Adding to the redundancy are factors of the astrogeodetic module s22 expressed by the same sites as discussed in previous posts. The module s22 is degrees of solar orbit between lunar nodal crossings, a harmonic of eclipses. The arcs ratios from Chavin to Newark expresses the lunar constant as an s22 value (Figure 8), the 49.884546° arc from Chavin Plaza Circular to Observatory Mound equals 1.859934 s22 (Figure 10). The 2.68216° arc from Chavin Portal to Pachacamac equals 0.100004 s22, and the three sites are roughly a straight line, the line extending from Newark to Pachacamac passes 2.5 km east of Chavin. Thus, their n-s ratio and the arcs ratio repeat the number twice more. The n-s ratio at Chavin Lanzon to Pachacamac and Newark's Observatory Mound equals 1.0 to 18.59985. From Chavin A, the Pachacamac and Observatory Circle arcs ratio is 1.0 to 18.598159. At Pachacamac the ratio is 1.0 to 19.59812, the number of times the sun, earth and nodal crossing align per lunar orbit turn, once more than solar orbits during the cycle. The arc from Pachacamac to Observatory Mound equals 1.959957 s22. Arcs from Chavin to Caral and to Aspero, 0.050 s22, equal half the distance from Chavin to Pachacamac. Other s22 results in the placemarks file reinforce the import of nodal crossings in sidereal astronomy.
──────────────────────────────
> **Prompt**: Render this sentence from the passage about the astrogeodetic module s22 in Spanish: "The module s22 is degrees of solar orbit between lunar nodal crossings, a harmonic of eclipses." Rely only on the passage about the astrogeodetic module s22.

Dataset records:
──────────────────────────────
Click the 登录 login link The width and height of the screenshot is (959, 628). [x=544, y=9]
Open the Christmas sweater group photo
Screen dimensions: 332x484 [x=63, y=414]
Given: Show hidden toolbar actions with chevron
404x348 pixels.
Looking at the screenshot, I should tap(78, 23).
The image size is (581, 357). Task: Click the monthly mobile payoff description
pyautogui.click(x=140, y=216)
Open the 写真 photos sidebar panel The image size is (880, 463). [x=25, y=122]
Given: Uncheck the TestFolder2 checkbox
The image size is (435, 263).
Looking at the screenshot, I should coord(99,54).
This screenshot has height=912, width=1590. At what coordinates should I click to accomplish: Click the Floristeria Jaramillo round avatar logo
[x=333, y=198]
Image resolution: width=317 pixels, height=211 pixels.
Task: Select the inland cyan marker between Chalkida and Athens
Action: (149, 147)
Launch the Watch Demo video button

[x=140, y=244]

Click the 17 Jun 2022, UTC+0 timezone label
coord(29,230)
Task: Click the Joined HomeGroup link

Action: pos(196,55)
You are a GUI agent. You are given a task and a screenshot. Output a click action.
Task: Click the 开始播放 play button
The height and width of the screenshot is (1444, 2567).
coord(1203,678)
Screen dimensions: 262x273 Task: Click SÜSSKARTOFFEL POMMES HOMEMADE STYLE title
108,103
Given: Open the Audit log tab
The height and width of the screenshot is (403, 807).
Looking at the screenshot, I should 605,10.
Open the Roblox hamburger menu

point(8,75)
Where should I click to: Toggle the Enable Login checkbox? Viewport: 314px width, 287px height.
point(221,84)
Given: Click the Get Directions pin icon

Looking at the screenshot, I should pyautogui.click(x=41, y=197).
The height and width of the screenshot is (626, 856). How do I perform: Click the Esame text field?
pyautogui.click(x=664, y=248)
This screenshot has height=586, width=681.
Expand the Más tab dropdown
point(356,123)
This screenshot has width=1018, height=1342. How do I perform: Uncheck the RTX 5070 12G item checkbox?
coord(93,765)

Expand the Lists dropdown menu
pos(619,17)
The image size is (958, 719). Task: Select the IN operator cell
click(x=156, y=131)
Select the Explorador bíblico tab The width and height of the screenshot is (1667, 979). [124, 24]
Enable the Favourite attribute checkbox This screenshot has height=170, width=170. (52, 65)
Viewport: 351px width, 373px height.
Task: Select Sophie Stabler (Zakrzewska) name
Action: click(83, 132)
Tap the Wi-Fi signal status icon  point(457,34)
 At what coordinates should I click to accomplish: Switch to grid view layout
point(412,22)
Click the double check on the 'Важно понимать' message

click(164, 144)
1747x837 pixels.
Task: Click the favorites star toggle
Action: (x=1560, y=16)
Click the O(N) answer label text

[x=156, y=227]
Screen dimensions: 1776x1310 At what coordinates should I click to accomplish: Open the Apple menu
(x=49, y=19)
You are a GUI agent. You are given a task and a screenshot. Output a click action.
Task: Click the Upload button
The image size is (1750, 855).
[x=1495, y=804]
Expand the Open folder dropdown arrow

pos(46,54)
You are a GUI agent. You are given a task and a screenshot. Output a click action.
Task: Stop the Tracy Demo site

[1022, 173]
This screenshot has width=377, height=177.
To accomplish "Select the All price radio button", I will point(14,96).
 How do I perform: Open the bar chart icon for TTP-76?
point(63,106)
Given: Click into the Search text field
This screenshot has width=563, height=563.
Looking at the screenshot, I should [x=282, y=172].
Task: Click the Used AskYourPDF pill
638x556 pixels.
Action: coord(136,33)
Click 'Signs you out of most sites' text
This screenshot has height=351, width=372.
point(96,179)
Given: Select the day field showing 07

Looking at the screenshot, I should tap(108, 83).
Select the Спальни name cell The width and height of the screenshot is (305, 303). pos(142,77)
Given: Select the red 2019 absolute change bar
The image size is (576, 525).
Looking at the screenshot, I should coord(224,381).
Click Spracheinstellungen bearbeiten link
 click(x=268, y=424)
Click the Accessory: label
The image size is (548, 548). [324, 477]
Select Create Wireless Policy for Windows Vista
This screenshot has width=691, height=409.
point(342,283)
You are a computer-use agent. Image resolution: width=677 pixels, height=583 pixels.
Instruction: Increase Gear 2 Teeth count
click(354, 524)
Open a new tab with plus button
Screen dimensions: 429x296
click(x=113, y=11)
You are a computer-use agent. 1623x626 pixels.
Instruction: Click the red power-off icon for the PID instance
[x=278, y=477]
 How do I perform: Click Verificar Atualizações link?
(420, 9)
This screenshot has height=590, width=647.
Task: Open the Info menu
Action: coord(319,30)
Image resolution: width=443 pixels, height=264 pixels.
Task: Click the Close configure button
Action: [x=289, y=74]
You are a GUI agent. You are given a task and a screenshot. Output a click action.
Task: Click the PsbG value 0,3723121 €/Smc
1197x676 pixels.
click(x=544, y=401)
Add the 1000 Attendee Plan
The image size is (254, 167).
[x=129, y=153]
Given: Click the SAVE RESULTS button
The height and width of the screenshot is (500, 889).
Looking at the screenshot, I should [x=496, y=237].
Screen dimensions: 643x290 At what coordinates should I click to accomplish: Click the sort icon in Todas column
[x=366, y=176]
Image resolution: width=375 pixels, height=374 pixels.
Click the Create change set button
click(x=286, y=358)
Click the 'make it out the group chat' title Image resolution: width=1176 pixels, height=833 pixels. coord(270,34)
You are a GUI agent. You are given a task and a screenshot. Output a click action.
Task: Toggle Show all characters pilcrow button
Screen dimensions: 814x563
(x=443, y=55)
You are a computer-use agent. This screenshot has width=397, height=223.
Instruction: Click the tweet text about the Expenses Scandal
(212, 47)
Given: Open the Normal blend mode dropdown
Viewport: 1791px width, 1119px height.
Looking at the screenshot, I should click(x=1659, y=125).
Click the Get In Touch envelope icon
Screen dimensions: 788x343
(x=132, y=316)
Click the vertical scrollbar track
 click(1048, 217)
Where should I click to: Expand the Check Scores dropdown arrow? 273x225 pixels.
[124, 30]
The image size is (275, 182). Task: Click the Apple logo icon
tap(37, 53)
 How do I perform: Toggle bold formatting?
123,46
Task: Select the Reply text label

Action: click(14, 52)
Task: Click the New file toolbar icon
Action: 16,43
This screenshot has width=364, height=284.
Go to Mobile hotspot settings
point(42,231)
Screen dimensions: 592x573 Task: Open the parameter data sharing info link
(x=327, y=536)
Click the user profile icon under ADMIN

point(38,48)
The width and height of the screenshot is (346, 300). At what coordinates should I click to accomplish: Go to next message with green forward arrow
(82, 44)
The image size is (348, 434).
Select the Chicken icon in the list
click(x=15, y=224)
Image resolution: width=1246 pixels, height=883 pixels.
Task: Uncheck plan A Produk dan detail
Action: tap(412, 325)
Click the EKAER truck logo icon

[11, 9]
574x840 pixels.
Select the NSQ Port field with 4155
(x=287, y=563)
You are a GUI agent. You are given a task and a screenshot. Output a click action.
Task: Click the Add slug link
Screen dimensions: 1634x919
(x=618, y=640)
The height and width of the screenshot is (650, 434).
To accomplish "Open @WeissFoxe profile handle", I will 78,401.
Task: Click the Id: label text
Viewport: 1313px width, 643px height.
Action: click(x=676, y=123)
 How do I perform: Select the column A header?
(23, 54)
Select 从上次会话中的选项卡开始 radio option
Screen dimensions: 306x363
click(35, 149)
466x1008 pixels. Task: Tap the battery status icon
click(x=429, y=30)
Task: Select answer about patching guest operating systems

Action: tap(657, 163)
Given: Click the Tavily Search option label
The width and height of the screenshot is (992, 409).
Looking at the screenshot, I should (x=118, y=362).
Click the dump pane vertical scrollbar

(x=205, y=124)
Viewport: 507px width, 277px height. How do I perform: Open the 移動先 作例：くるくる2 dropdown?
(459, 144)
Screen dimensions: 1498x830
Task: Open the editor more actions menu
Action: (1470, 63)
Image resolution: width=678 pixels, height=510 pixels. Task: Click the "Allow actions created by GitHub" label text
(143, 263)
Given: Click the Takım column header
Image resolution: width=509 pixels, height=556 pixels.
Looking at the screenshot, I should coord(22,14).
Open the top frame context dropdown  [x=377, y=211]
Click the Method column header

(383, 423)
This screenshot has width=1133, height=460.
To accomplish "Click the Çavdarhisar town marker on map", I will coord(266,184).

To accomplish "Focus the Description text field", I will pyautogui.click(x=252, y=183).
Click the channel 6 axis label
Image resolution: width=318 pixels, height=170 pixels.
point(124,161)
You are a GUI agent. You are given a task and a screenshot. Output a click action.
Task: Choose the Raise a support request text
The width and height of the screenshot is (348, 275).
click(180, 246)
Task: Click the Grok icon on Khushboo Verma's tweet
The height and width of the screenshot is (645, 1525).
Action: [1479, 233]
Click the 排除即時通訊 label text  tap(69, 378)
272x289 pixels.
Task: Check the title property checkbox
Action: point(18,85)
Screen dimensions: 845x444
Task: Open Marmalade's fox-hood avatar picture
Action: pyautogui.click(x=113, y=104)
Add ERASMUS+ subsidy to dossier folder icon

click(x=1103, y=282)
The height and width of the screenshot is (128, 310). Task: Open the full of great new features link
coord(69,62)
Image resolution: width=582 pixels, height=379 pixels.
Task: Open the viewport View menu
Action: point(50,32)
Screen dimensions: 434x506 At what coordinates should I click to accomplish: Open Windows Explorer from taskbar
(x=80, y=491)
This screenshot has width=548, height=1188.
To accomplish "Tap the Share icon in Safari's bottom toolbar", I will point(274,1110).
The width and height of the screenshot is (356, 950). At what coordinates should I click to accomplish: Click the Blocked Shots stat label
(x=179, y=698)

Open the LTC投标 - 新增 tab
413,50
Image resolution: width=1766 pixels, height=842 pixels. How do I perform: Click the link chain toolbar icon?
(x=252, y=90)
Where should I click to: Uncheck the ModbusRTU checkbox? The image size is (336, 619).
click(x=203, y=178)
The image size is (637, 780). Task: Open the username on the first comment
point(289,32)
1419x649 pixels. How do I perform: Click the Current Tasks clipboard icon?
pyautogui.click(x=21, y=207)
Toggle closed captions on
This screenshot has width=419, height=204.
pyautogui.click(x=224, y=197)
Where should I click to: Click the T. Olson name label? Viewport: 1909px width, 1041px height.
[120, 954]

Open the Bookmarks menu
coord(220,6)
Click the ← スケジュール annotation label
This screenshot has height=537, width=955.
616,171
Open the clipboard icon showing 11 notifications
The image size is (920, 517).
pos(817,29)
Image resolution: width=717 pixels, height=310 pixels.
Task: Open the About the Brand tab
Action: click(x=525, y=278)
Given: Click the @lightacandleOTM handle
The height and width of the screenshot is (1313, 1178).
──────────────────────────────
> **Task response**: El módulo s22 corresponde a los grados de la órbita solar entre los cruces nodales lunares, un armónico de los eclipses.